5-Year PE Range 9x~26x

vs. Industry Avg

N/A

Industry PE ~N/A*

EV/EBITDA

13.0x

Enterprise Value Multiple

Investment Risk Disclosure

Financial & Operational Risks: HII's primary financial risk stems from its thin operating margins (4.52% in Q4) and gross margins (~12%), which are inherent to capital-intensive shipbuilding but provide limited buffer against cost inflation or program delays. While leverage is moderate (D/E of 0.62) and cash flow strong ($1.06B FCF TTM), revenue concentration with the U.S. government creates dependency on political budget cycles. The company must continue its recent 15.7% YoY revenue growth to justify its premium valuation, as any deceleration could trigger multiple compression.

Market & Competitive Risks: The stock trades at a trailing P/E of 22.09x, a premium to its historical range and typical industrial peers, making it vulnerable to valuation compression if growth expectations are not met. Emerging competitive risks are material, as recent news highlights a Navy procurement shift towards autonomous vessels from private contractors and a major icebreaker contract awarded outside traditional defense giants. While its beta of 0.356 suggests low market correlation, this idiosyncratic risk from disruptive technology and procurement changes is significant. The stock's 18.66% max drawdown indicates it is not immune to sharp corrections.

Worst-Case Scenario: A combination of defense budget cuts or reallocation away from traditional platforms, coupled with significant cost overruns on key programs, could severely pressure already thin margins.

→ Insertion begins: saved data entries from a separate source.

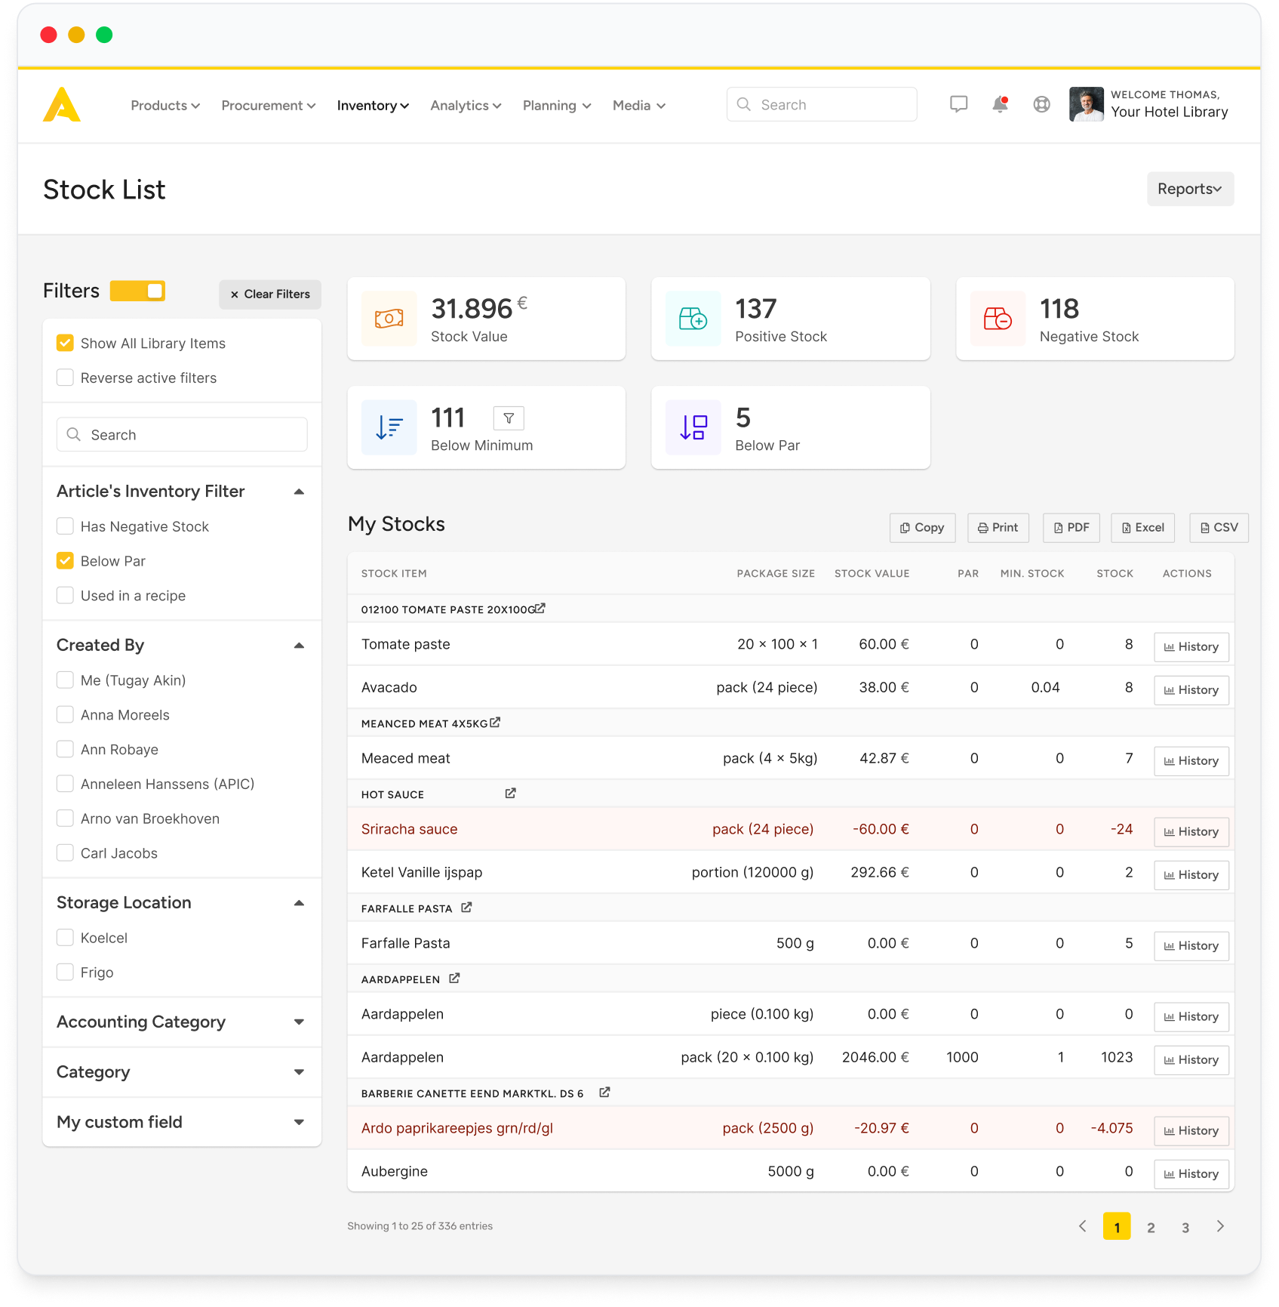Open the chat messages icon
Screen dimensions: 1279x1307
tap(958, 104)
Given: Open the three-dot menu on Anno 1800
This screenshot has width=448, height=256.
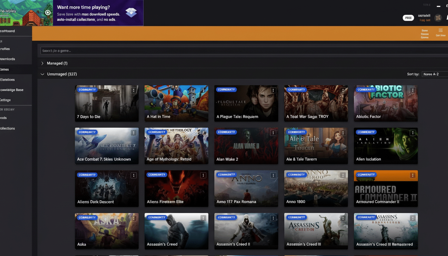Looking at the screenshot, I should click(343, 175).
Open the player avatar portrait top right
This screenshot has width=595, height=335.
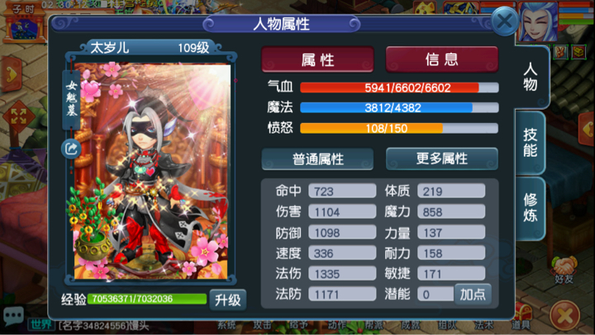coord(538,21)
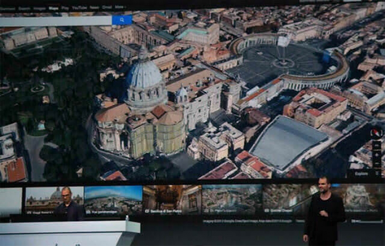Select Maps in the top navigation bar

(x=53, y=8)

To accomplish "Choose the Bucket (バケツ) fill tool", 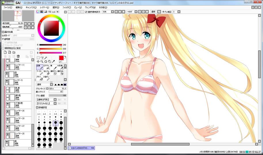I will [39, 78].

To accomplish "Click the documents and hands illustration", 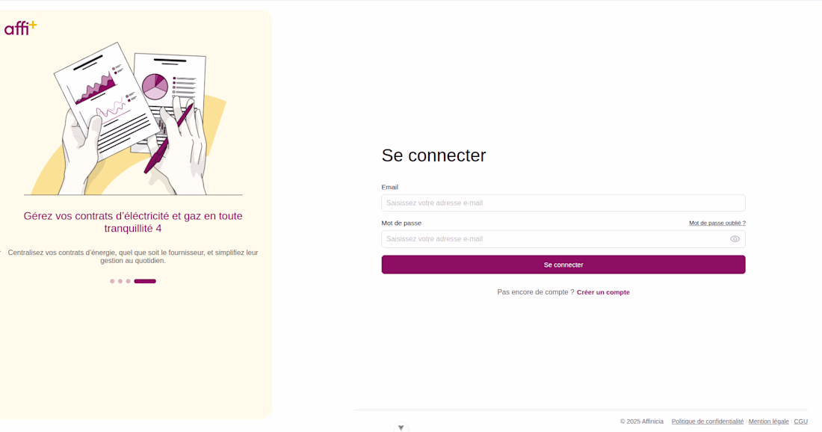I will (133, 119).
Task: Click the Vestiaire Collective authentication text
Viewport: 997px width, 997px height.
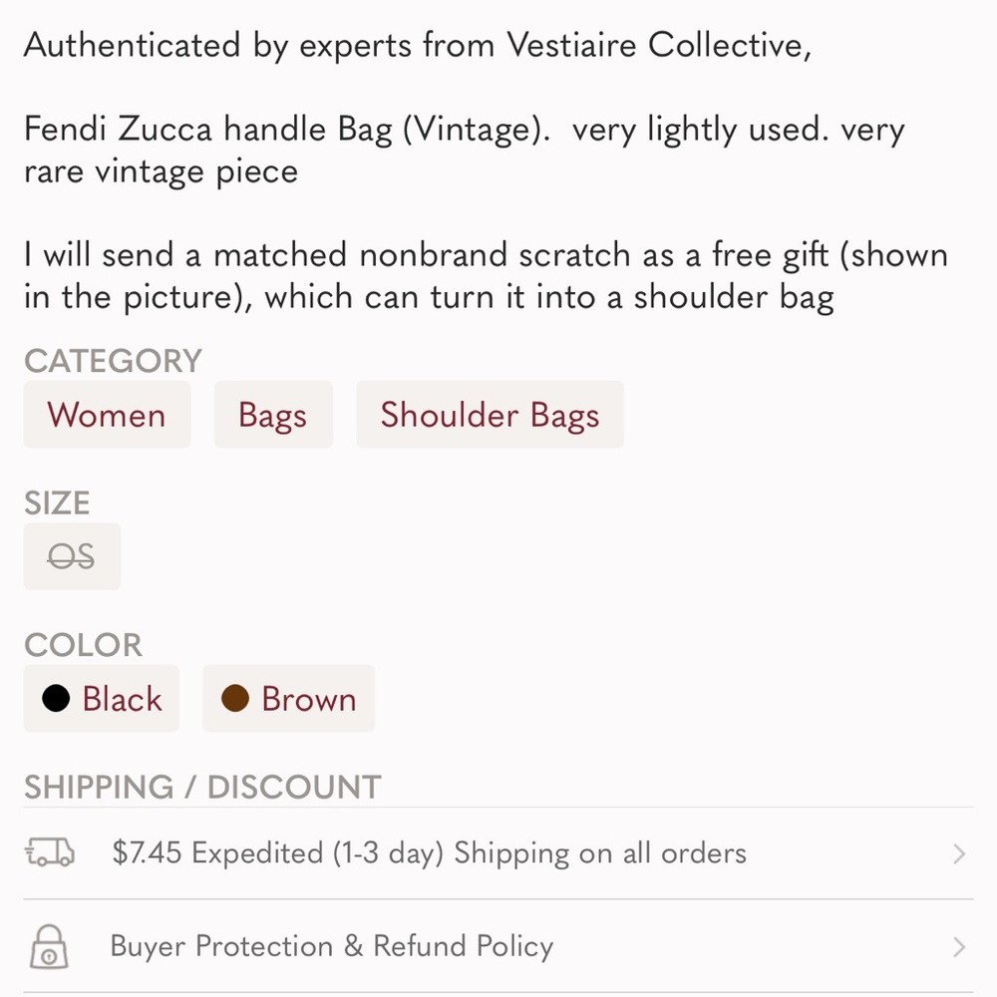Action: 417,45
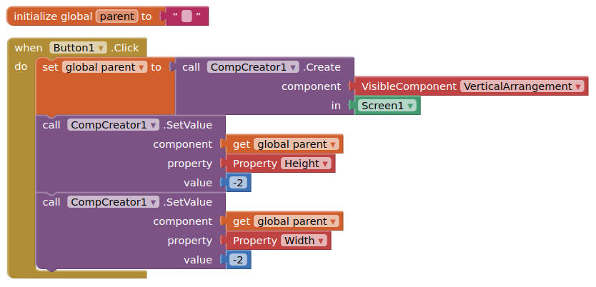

This could trigger analyst downgrades (given the wide EPS estimate range of $25.88-$27.46) and a derating towards the lower end of its historical P/E range. In this adverse scenario, the stock could realistically retreat to its 52-week low of $211.49, representing a potential downside of approximately -46% from the current price of $394.81. A more immediate bear-case target could be the recent consolidation low near $369, representing a -6.5% decline.